TASK BRIEF: Pictures aside, each entry has to be returned exactly as it stands.

※ ※ ※

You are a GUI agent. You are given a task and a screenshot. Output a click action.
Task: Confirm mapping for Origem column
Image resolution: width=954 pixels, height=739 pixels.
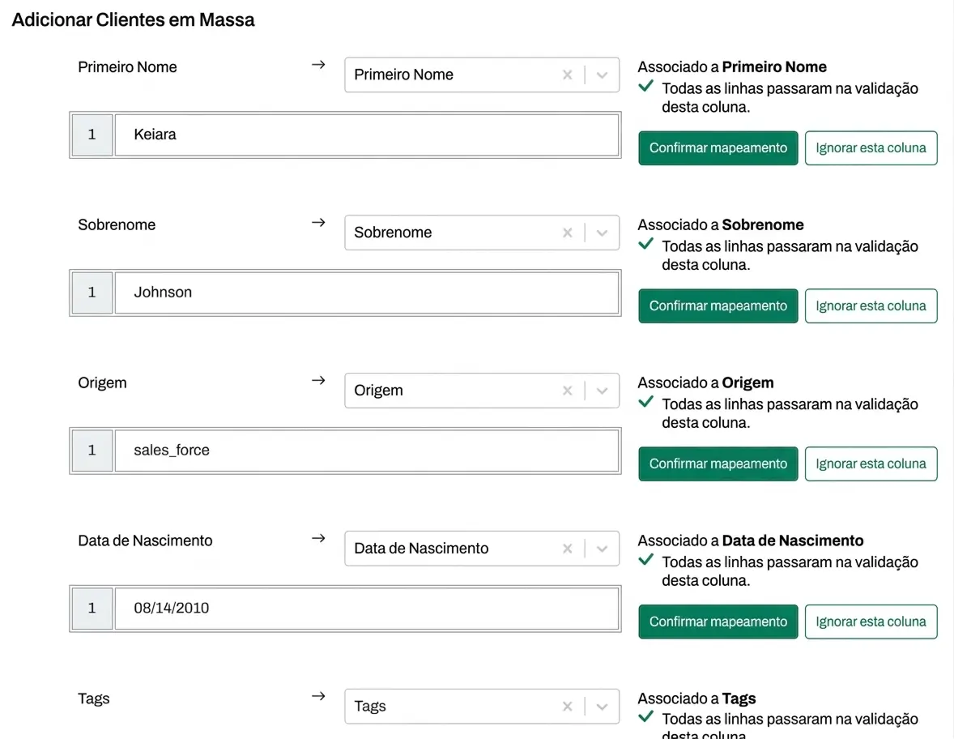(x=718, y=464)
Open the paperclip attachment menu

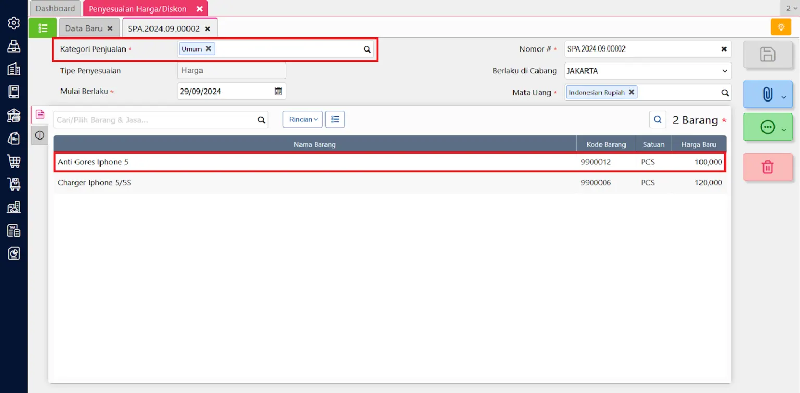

※ ※ ※

EXERCISE RESPONSE:
You are a GUI agent. You are given a task and a screenshot. Output a click action.
Task: Confirm mapping for Origem column
Image resolution: width=954 pixels, height=739 pixels.
(x=718, y=464)
Open the paperclip attachment menu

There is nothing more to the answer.